The agreement does not explicitly say “special inspection” conducted at the request of the IAEA. Instead, it says “all steps deemed necessary by the IAEA” will be taken through consultations.

Gallucci said that North Korea virtually accepted special inspections. But Kang claimed that special inspections were not mentioned. Gallucci called it a “creative compromise.” But many criticized it as deception. At any rate, it took over a year to reach the agreement.

During the negotiation, Kang gave Gallucci a present — ginseng tea, which Gallucci liked. Gallucci also knew what Kang liked and presented him with a big bottle of Tabasco sauce. He also gave Kang a copy of “Gone with the Wind,” which Kang has quoted from before. These steps were necessary to build a certain level of trust between the two career diplomats.

Gallucci could confidently say that a package deal is not possible in the U.S.-North summit scheduled to take place in May. He argues that a basic agreement can barely be reached even if Donald Trump and Kim Jong-un negotiate for over a week with veteran officials working on details in the next room. One or two days of meetings will not be enough. In fact, I am not sure if a long meeting is even possible considering Trump’s style of losing focus in conversations that last longer than five minutes.

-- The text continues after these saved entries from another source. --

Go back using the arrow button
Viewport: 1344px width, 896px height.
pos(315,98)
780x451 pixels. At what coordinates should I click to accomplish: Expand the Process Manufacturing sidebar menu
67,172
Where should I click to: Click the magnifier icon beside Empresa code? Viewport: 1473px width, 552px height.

Of course, there are experts with completely different views. J. Stapleton Roy, former U.S. ambassador to China, will always say that the “big deal” the United States made with China in the 1970s — establishing diplomatic ties — was possible not because of Secretary of State Henry Kissinger or Vice President Gerald Ford, but because of President Richard Nixon’s personal visit to Beijing.

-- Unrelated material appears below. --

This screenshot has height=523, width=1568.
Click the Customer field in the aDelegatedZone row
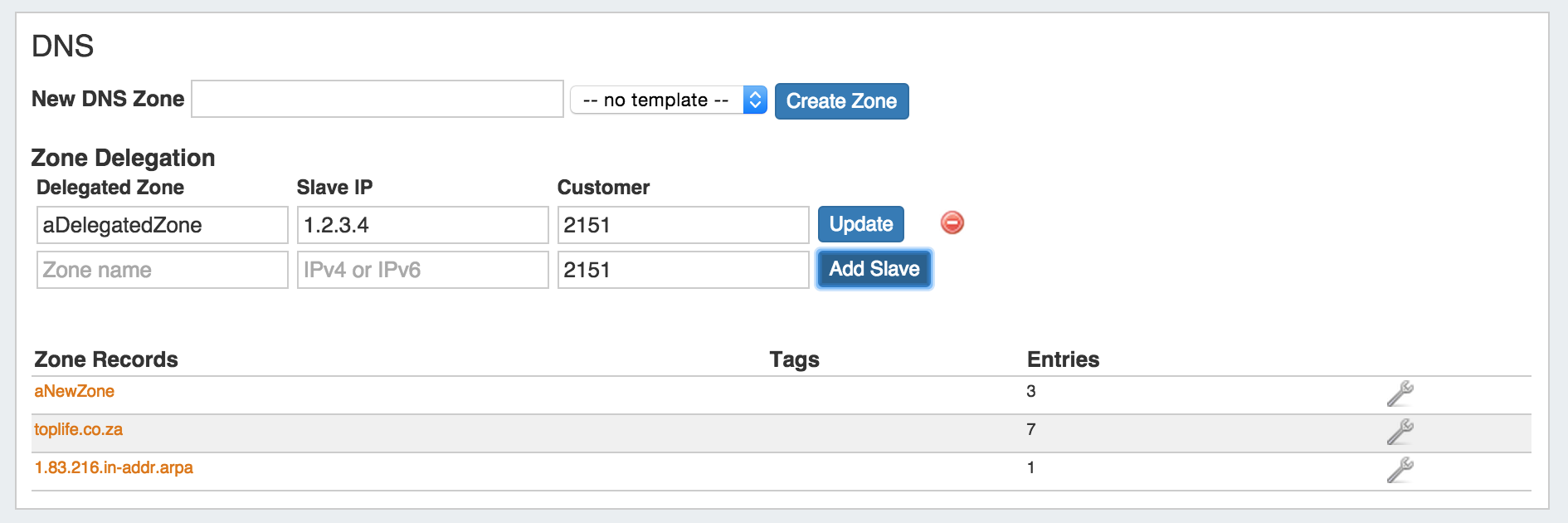tap(682, 225)

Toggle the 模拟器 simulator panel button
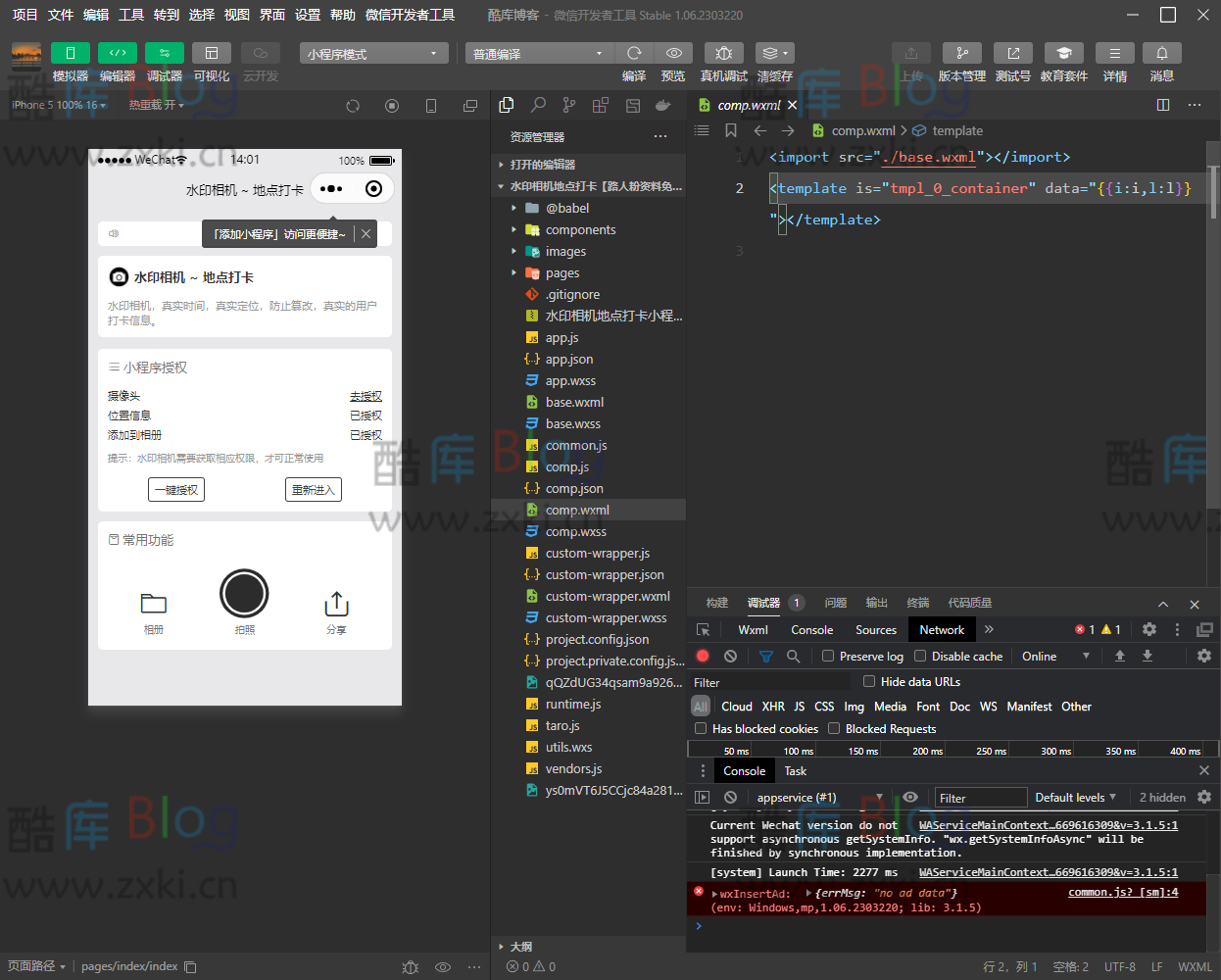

Diplomacy is decided by the determination of heads of state. The proposed Trump-Kim summit is not a negotiation of giving and taking existing options but a meeting to open a completely new path. The Chinese writer Lu Xun once said, “There was never a road, but when many people walk on it, the road comes into existence.”

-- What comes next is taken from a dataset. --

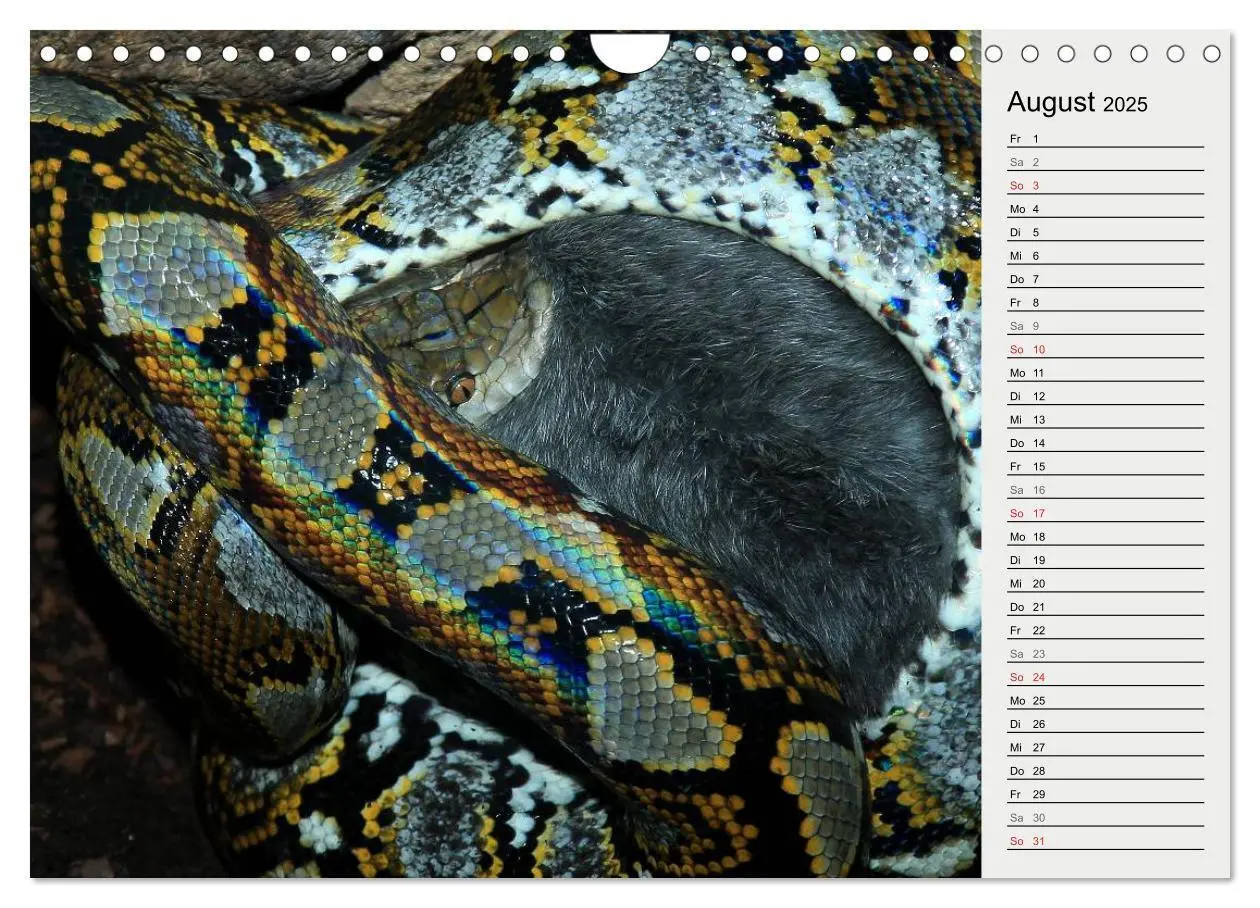
Task: Click the Mi 20 entry line
Action: pos(1105,583)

Still, miracles do not come out of nowhere. They are a product of desperation. The nuclear deal with Iran was an outcome of the country’s dire economic situation in which consumer prices rose by more than 50 percent due to economic sanctions by the United States and Barack Obama’s desperation to make an impressive diplomatic achievement during his eight years in the White House. U.S.-China ties were established out of Nixon’s desperation to restore America’s prestige in the aftermath of the Vietnam War. No deal was not an option. They had to make a deal, even a bad one.

Kim is still young and thinking about his future. Trump is desperate in the face of a special counsel investigation and possible impeachment. South Korea’s Moon Jae-in is desperate, too, because the Korean Peninsula could be headed toward crisis if he fails to facilitate a good deal between them.

No deal is not an option for them. We hope that their desperation will create a miracle in the dark — and that it can be a good deal.


JoongAng Ilbo, March 21, Page 31

*The author is the Washington bureau chief of the JoongAng Ilbo.